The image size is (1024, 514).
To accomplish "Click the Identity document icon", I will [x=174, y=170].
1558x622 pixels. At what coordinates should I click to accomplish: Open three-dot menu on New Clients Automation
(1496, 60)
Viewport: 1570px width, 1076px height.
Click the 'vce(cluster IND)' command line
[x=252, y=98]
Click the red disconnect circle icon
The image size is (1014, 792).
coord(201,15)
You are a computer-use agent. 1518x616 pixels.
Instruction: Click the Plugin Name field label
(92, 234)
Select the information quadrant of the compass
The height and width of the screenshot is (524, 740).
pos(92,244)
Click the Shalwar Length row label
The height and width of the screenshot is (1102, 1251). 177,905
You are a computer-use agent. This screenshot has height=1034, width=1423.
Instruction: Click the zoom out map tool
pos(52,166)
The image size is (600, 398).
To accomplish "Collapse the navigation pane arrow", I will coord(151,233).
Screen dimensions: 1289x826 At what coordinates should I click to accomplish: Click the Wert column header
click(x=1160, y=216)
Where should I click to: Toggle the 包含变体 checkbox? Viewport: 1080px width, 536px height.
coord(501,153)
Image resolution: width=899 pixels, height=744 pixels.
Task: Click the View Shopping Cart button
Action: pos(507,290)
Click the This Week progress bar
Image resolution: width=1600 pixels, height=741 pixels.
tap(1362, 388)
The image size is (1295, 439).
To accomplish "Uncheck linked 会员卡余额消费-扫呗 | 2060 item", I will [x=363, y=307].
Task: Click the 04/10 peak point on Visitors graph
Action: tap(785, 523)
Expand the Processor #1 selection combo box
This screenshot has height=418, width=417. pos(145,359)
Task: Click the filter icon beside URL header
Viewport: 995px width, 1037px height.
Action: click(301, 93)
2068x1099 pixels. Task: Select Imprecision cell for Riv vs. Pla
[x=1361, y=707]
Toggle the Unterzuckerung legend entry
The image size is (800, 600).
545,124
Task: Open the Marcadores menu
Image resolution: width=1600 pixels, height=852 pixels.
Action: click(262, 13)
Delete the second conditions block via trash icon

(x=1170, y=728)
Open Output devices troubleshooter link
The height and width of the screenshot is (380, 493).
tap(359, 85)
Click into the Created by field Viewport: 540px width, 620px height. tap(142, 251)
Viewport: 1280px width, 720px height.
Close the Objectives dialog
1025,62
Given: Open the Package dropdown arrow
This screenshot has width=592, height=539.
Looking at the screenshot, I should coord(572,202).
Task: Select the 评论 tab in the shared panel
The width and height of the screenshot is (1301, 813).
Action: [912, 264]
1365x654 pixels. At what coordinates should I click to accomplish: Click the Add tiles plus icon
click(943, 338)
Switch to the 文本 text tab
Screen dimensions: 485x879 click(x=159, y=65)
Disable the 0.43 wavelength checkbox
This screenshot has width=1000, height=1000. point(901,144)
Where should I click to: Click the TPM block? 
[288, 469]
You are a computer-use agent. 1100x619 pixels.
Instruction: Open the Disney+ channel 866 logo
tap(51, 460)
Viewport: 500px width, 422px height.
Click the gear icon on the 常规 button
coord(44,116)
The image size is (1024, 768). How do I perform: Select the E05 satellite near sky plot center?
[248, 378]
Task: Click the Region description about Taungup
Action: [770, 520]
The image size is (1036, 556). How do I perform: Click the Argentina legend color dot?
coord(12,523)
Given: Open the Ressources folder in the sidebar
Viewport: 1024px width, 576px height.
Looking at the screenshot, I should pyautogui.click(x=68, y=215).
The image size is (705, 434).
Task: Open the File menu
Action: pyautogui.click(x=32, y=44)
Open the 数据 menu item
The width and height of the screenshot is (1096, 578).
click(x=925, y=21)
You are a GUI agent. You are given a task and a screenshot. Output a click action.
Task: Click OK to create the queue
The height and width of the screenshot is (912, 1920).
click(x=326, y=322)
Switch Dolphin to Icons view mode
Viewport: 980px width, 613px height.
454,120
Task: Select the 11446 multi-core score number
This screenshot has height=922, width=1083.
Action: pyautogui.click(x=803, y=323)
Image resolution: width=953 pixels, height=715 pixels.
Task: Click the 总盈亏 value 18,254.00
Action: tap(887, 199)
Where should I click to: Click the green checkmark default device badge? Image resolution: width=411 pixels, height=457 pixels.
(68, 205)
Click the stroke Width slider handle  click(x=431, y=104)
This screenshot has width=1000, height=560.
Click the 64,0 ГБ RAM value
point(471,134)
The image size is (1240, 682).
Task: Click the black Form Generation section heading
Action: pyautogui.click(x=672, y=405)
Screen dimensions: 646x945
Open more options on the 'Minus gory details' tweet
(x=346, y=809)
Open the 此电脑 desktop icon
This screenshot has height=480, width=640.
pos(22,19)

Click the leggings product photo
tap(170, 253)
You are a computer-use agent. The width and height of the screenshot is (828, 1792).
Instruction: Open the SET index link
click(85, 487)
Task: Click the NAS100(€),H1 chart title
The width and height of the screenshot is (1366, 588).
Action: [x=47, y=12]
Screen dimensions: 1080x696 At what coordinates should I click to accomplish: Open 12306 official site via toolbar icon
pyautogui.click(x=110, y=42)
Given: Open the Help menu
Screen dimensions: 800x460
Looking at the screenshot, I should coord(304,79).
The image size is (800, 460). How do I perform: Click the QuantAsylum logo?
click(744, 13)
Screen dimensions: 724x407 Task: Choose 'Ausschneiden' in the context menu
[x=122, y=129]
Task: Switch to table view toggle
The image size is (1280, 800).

- Prompt -
The answer is a portion of the data. Write out exactly the line with "The image size is (800, 460)." and all lines after it.

- Expected answer -
The image size is (800, 460). How do I perform: Click the QuantAsylum logo?
click(744, 13)
Screen dimensions: 724x407 Task: Choose 'Ausschneiden' in the context menu
[x=122, y=129]
Task: Switch to table view toggle
The image size is (1280, 800).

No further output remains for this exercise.